Okay, yes, that’s a bit hyperbolic. My point stands: we’ve been making nature-based spirituality more about us than about the rest of nature. Really, it’s an extension of humanity’s self-centered relationship to the rest of nature in general: for the most part, we only value it as far as we can get something out of it. We want stuff and things from the bounties of the Earth; we want our metals mined and our food harvested and our wood chopped down and we want it NOW. And our nature spirituality has gone in the same direction. We want a totem animal dictionary to tell us what a particular totem means for us. We use dried herbs and crystals in spells to make things better for us. We spend our Sabbats and other seasonal celebrations thanking nature for what it’s done for us. And we want those answers NOW.
It’s a long-ingrained habit, and I think we need to spend some time breaking ourselves out of that headspace. We don’t need to abandon personal meaning and messages entirely; they do have their value. And there’s nothing wrong with wanting to understand one’s place in the Universe. Hell, I still write books that are largely about helping readers connect with totems and other spiritual nature-beings, to include for one’s own spiritual growth.
But my own practice has been steadily moving away from a human-centered nature spirituality. I have my totems and other guides, but the work I do with them is less about me, and more about them and their physical counterparts. When I am out hiking and I see a new species of bird I haven’t encountered before, I experience a great deal of wonder at the diversity of life around me; it’s an occasion to stop, count all the plants and fungi and animals and other things I see, and be amazed by it all. I don’t study spells or rituals any more; instead I read books and watch documentaries on biology and astronomy and physics and geology. I don’t celebrate the turning of the seasons with rituals about humans and our agricultural cycles, or projections of ourselves through anthropomorphic deities; instead, I go hiking and observe the shifts in nature, and I do volunteer work to clean up my adopted beach along the Columbia, and I ask my totems what more I can do for them and their physical counterparts. That’s why, more and more, my books have emphasized the two-way relationships with totems, what we can give back as well as what we can receive from them. As my practice goes, so goes my writing.

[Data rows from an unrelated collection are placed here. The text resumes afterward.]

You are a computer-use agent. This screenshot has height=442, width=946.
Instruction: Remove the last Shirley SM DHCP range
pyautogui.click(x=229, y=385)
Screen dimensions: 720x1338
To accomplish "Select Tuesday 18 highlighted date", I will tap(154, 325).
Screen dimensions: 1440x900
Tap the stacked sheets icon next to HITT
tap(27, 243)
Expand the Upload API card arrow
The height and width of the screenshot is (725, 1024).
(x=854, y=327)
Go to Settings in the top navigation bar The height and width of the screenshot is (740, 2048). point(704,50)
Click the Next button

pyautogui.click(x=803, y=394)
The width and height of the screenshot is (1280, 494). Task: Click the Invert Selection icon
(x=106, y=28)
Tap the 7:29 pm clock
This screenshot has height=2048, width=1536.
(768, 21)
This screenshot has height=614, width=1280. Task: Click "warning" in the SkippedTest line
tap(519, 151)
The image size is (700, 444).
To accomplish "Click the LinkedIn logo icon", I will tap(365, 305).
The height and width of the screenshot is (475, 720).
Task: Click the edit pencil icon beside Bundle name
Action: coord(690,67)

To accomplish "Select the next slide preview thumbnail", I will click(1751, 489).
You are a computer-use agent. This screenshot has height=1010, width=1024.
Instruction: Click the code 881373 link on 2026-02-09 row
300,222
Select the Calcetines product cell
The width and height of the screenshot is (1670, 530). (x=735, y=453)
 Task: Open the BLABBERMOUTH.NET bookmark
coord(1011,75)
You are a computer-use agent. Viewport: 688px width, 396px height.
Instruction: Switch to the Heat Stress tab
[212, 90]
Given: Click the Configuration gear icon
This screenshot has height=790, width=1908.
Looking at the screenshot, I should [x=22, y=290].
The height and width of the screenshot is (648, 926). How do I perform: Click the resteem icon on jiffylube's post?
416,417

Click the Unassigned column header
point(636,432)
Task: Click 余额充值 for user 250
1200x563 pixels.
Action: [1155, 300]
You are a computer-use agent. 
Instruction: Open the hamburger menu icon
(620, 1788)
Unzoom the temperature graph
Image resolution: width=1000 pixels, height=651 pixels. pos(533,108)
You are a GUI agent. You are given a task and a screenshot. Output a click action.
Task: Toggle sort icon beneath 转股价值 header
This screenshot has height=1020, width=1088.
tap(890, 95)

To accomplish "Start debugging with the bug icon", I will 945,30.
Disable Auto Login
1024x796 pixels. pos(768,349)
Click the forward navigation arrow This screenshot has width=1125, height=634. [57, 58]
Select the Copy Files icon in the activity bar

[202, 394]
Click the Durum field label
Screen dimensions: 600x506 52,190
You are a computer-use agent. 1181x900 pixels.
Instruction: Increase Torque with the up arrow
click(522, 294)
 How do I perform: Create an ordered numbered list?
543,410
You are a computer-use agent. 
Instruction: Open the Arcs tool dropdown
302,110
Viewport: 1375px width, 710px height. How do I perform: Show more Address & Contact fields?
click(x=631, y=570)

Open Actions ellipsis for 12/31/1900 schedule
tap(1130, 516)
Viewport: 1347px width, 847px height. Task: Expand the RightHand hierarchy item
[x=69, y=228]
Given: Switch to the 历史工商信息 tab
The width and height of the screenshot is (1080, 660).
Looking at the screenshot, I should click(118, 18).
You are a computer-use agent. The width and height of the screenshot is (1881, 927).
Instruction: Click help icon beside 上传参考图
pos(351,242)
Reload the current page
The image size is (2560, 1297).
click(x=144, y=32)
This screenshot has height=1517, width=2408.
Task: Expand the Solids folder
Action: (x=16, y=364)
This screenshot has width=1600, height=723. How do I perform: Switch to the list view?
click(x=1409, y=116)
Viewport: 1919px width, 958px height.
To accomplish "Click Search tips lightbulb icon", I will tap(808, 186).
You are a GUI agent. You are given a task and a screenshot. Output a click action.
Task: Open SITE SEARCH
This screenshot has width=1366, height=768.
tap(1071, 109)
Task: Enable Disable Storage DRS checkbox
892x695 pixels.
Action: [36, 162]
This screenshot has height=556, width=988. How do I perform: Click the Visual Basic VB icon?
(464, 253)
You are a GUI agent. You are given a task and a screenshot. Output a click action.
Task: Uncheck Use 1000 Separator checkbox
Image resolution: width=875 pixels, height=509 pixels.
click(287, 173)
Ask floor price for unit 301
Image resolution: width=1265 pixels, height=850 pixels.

It is impossible to divorce spirituality experienced by humans from being at least somewhat human-focused; we are looking at the world through human eyes, after all. But if our nature-based paganism really is going to be about nature as a whole, and not just the celebration of humans in nature, then we need to be critical of how often we place ourselves squarely in the center of our nature spirituality. We need to stop asking what nature can give us and teach us, and instead focus more on what we can give to nature amid the constant pattern of take, take, take. Some pagans claim that paganism is a solution to more overbearing, dominating religions; yet if we’re going to truly and radically make naturalist paganism a path of relationship rather than dominance, I think we still have some work to do.
In my next post (scheduled for next Monday) I’m going to go into more detail as to what that work might look like. (Hint: there’s no one true way!)
*Okay, so technically birds aren’t dinosaurs–but they’re directly descended from theropod dinosaurs, so the eight-year-old in me likes to think they’re just Dinosaurs 2.0.